:: DATA RECORDS

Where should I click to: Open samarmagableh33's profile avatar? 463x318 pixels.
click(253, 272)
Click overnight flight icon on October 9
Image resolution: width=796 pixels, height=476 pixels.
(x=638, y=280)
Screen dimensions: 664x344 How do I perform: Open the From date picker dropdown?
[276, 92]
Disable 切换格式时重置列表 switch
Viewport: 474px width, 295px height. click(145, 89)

::::

• **YOUR INSTRUCTIONS**:
The records above must be written out again exactly.

• **EXERCISE SOLUTION**:
Where should I click to: Open samarmagableh33's profile avatar? 463x318 pixels.
click(253, 272)
Click overnight flight icon on October 9
Image resolution: width=796 pixels, height=476 pixels.
(x=638, y=280)
Screen dimensions: 664x344 How do I perform: Open the From date picker dropdown?
[276, 92]
Disable 切换格式时重置列表 switch
Viewport: 474px width, 295px height. click(145, 89)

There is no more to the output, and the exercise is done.